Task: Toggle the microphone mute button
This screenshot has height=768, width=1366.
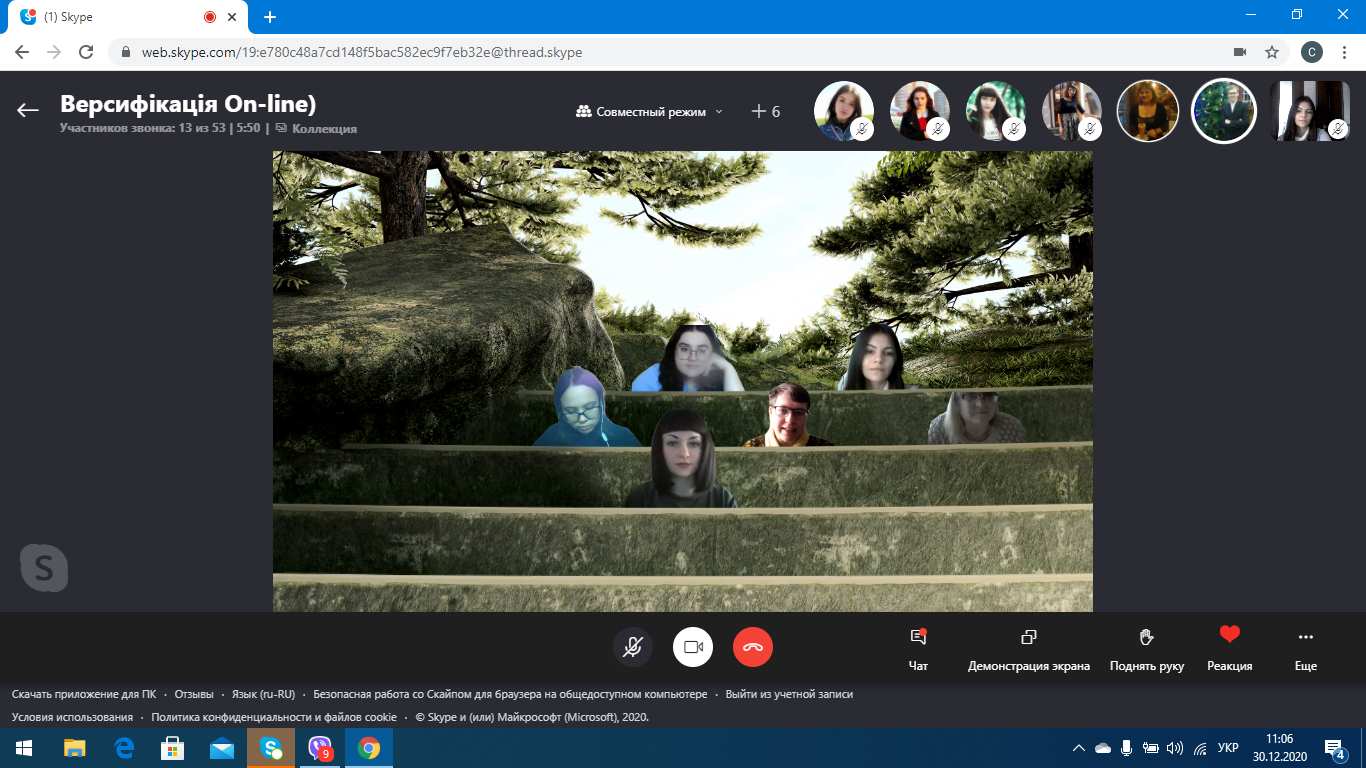Action: [633, 647]
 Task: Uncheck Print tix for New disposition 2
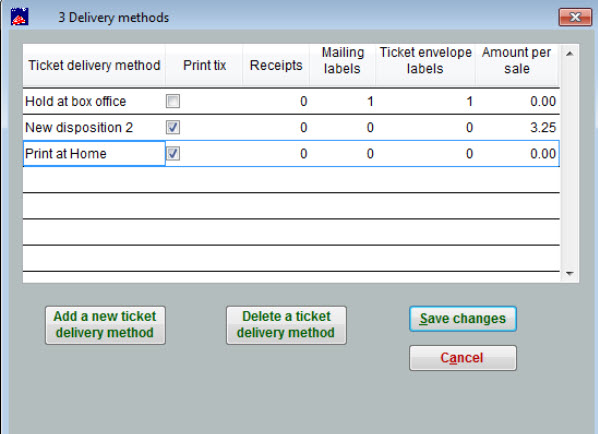click(x=173, y=127)

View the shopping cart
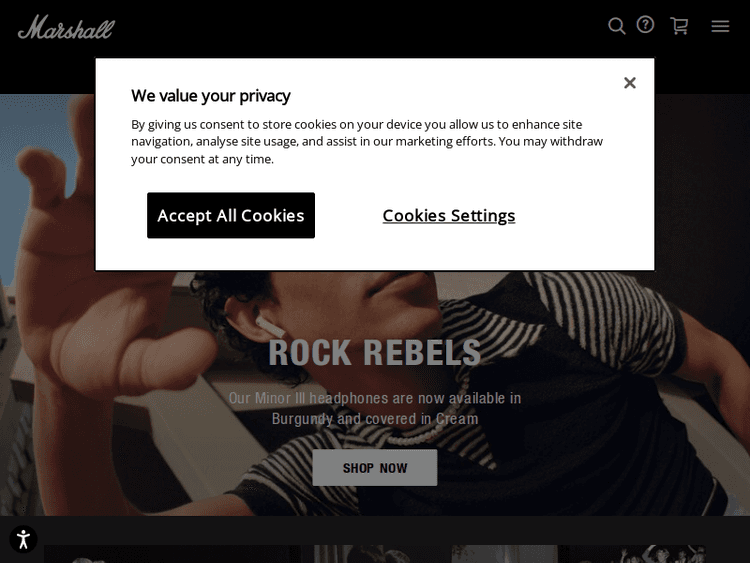pyautogui.click(x=679, y=26)
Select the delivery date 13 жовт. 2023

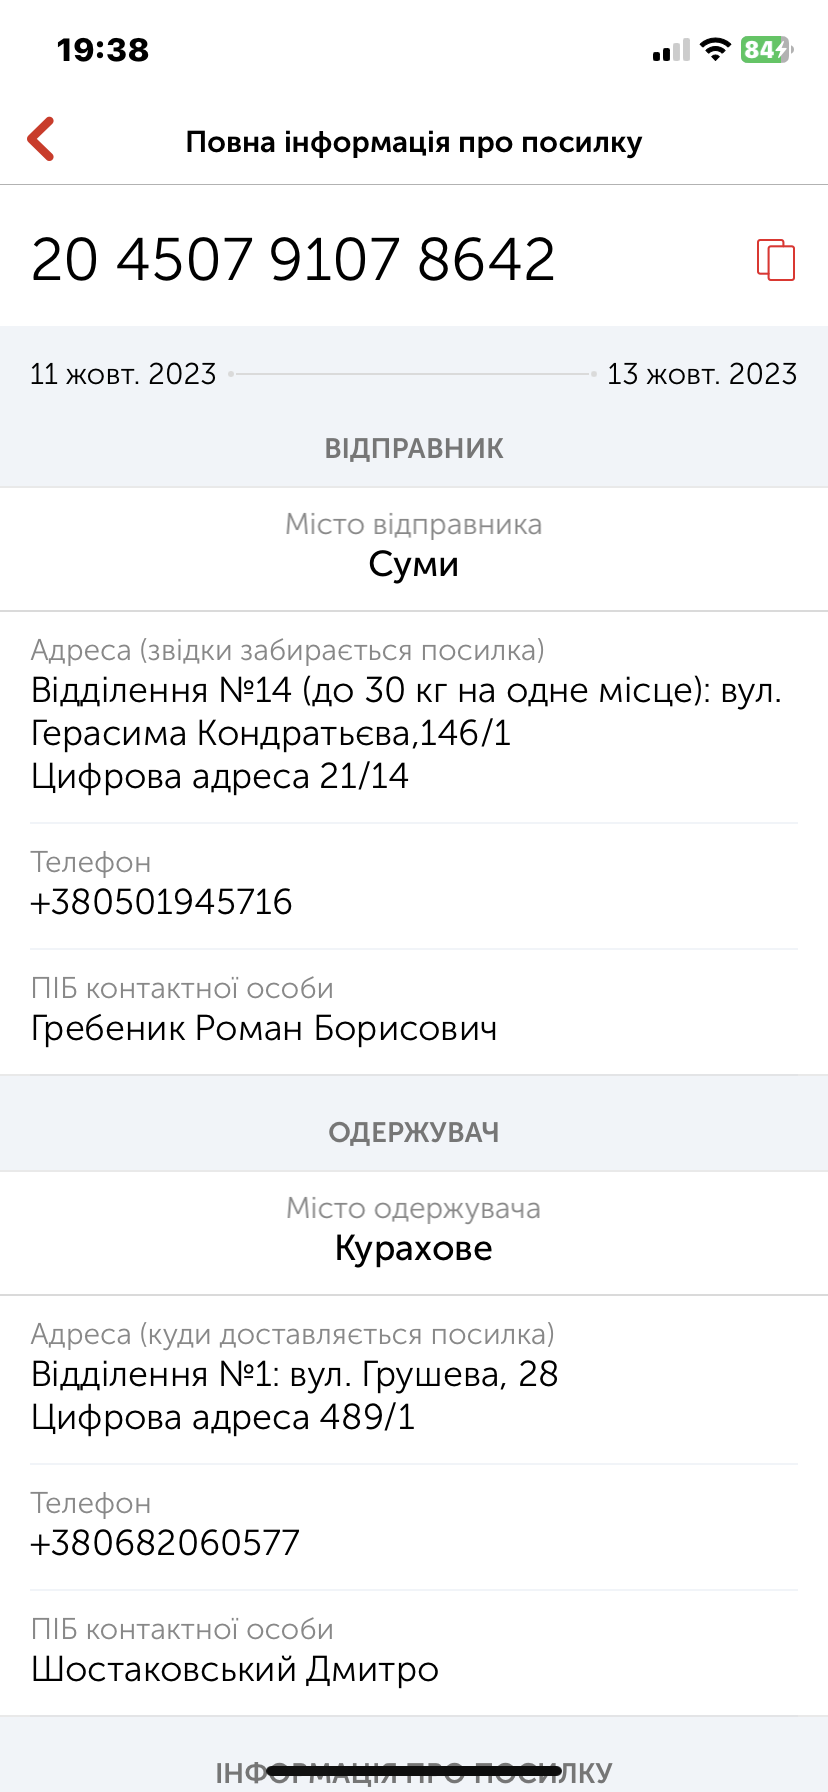pos(702,374)
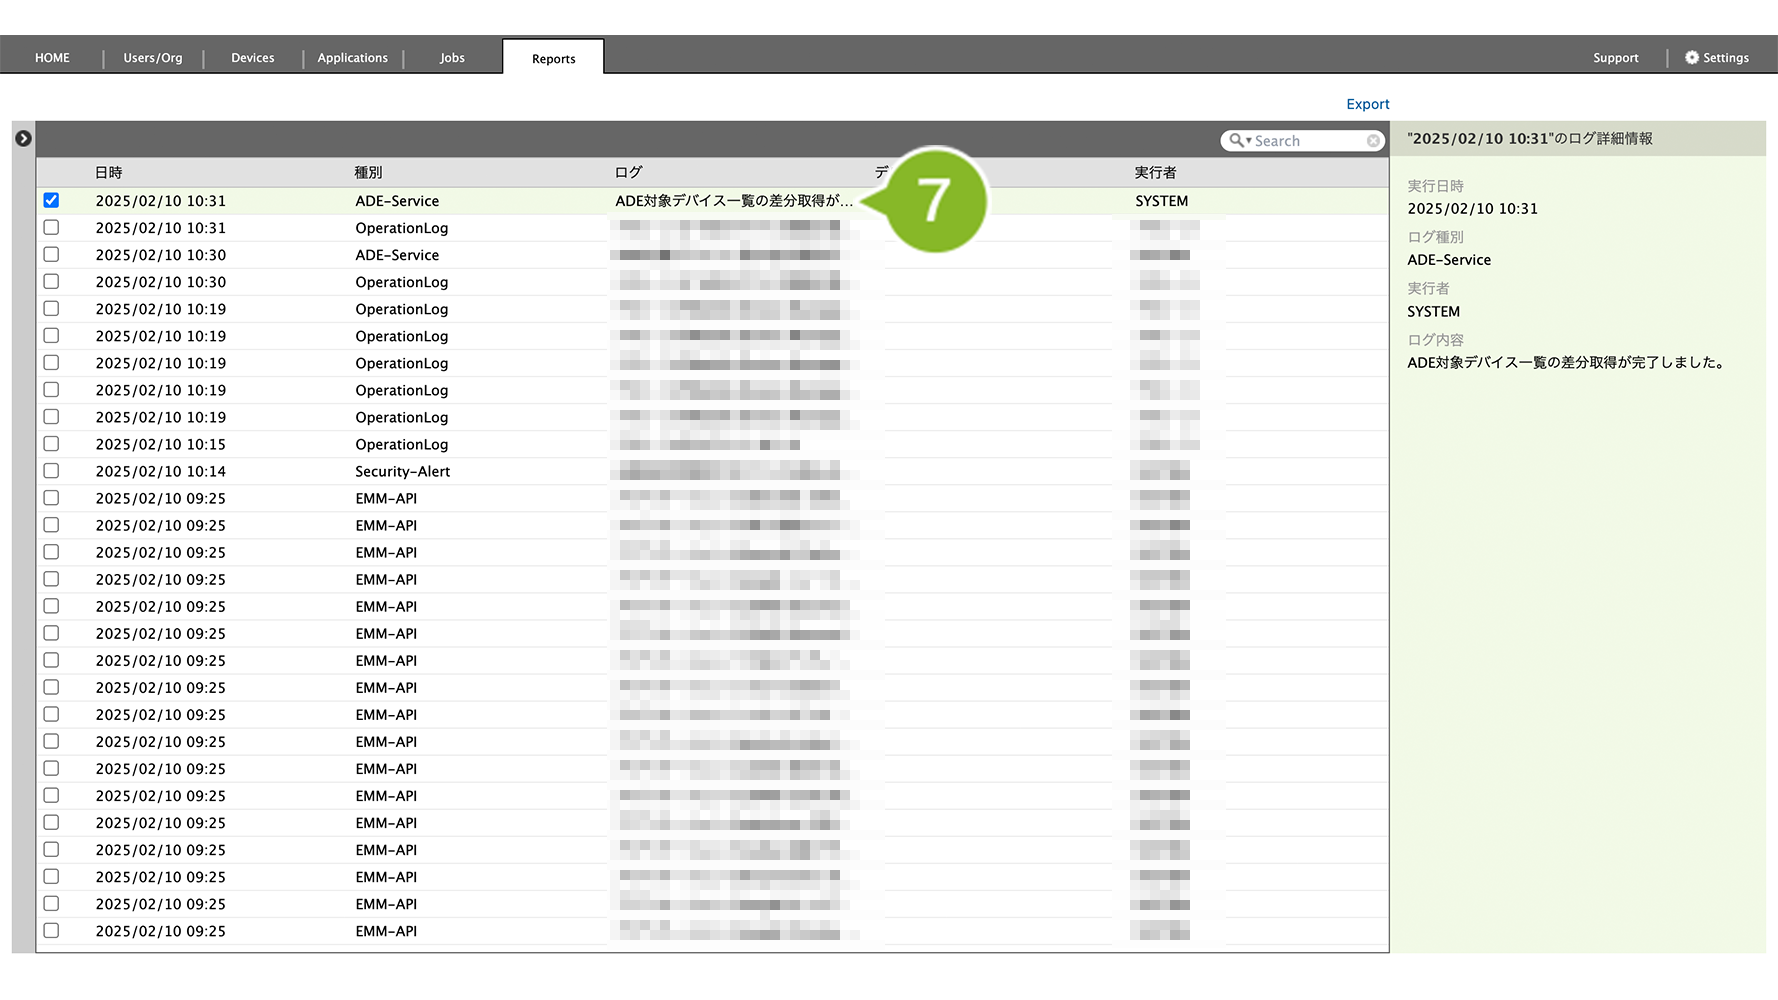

Exercise goal »
All records above are to be printed exactly, minus the pictures they contain.

The answer »
Task: Toggle the microphone mute button
This screenshot has height=768, width=1366.
Action: [633, 647]
 Task: Uncheck Print tix for New disposition 2
click(x=173, y=127)

View the shopping cart
pyautogui.click(x=679, y=26)
Select the delivery date 13 жовт. 2023

pos(702,374)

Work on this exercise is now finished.